Extract the lines from the one containing "Screen dimensions: 668x501" through the end of the items, both ends included, and reproduce them verbatim. Leave the pictures out of the answer.

[Element lookup items]
Begin

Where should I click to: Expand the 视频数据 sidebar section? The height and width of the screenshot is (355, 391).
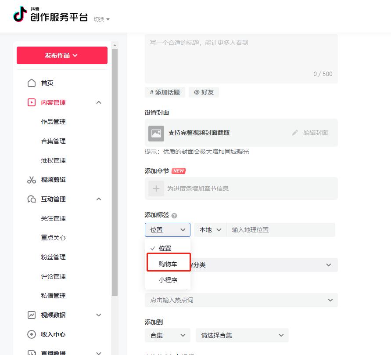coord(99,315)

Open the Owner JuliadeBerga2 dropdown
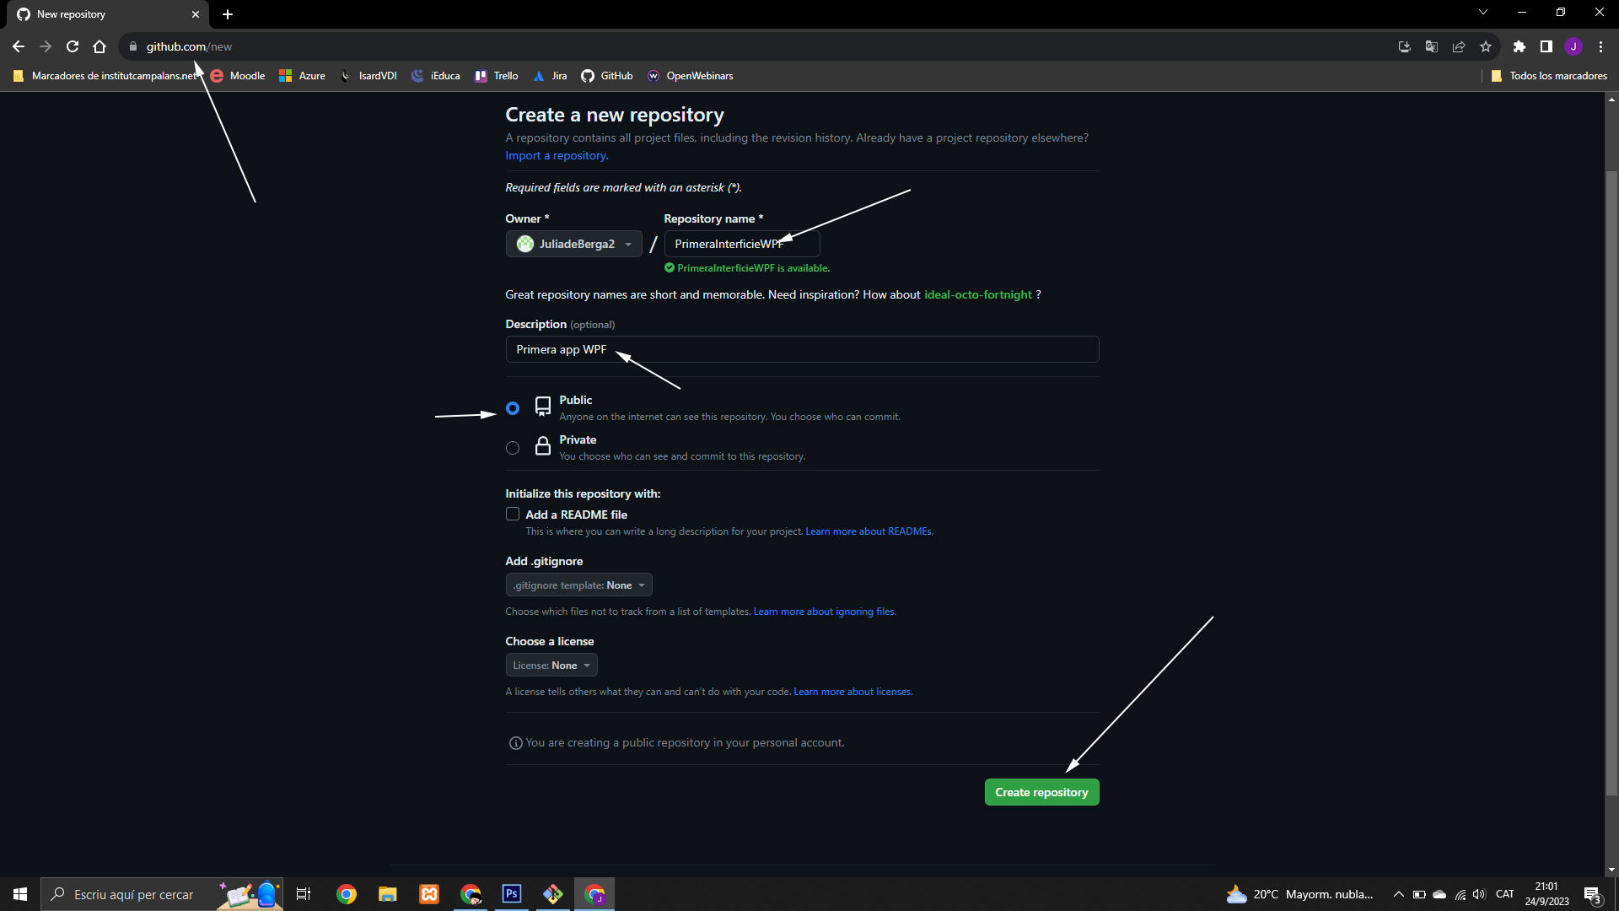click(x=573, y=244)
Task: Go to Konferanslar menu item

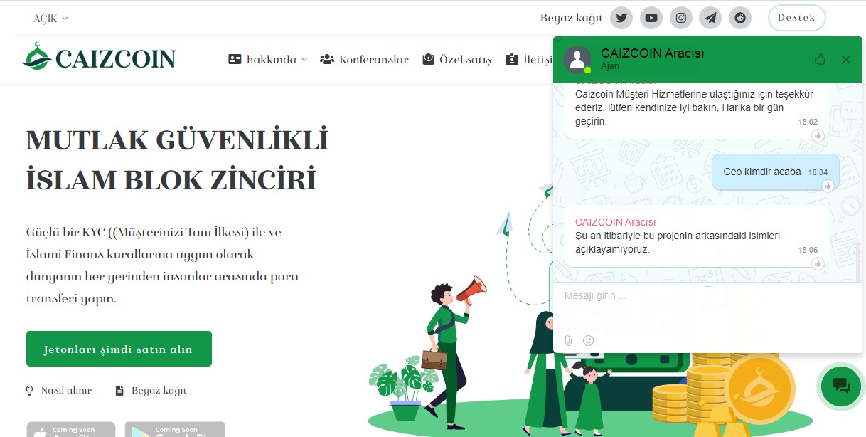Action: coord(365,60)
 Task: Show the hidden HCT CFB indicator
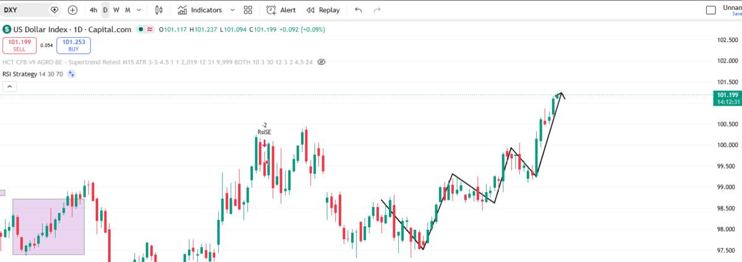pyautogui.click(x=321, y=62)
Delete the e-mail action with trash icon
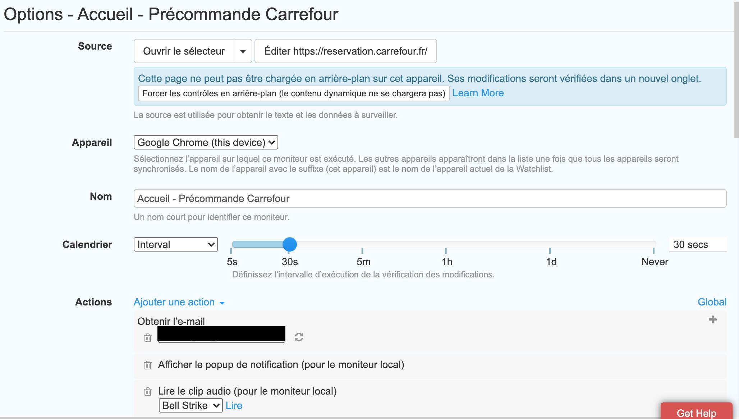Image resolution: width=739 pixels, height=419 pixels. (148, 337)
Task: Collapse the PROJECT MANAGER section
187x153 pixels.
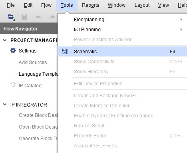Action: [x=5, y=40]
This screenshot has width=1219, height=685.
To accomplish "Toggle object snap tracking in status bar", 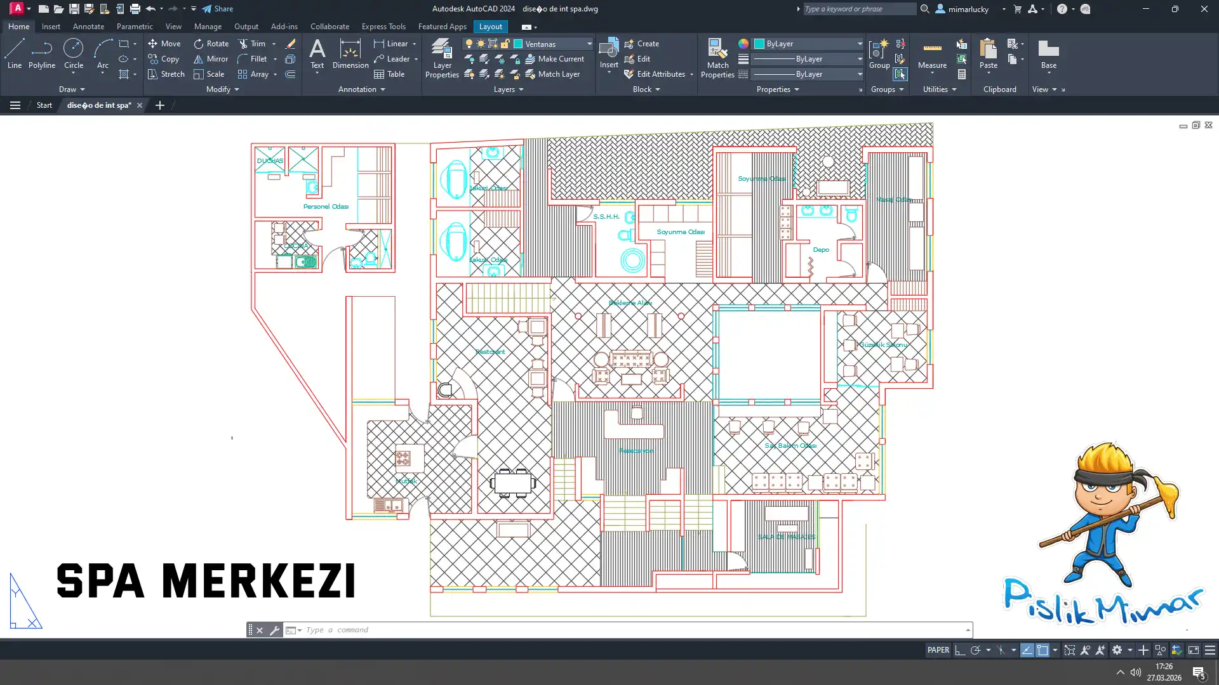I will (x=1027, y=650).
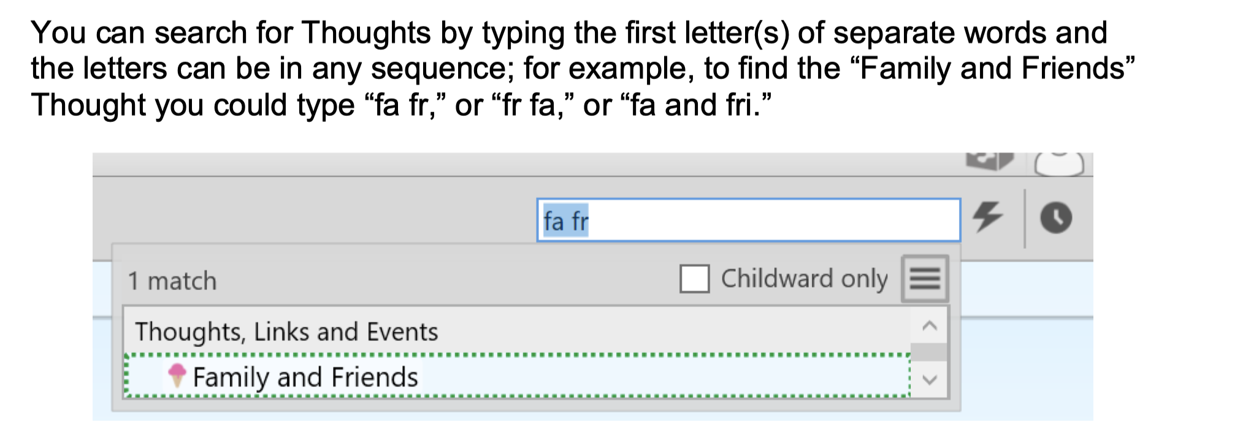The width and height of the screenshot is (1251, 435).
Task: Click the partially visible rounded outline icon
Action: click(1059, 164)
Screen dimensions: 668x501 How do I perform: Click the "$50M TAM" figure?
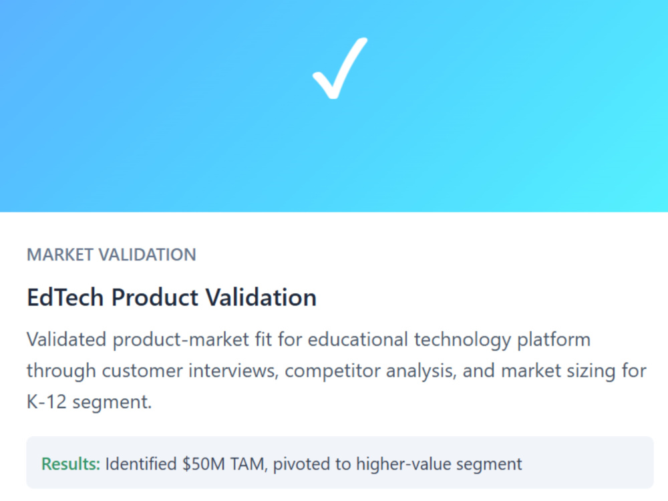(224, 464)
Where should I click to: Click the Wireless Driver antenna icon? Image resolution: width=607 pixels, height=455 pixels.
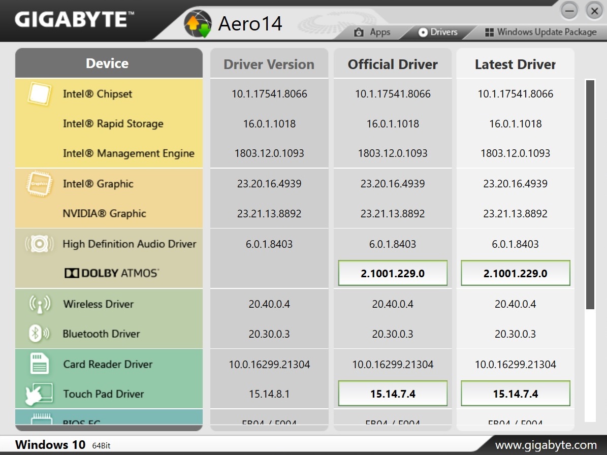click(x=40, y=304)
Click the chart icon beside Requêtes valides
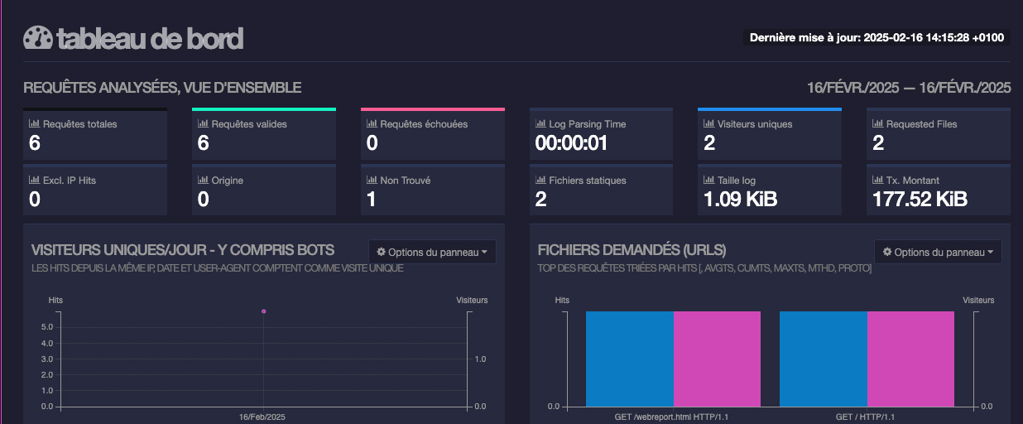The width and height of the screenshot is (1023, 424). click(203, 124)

End

**Written answer**
Screen dimensions: 668x501 How do I perform: Click the "$50M TAM" figure?
(224, 464)
Where should I click to: Click the Wireless Driver antenna icon? Image resolution: width=607 pixels, height=455 pixels.
click(x=40, y=304)
Click the chart icon beside Requêtes valides
The width and height of the screenshot is (1023, 424). click(203, 124)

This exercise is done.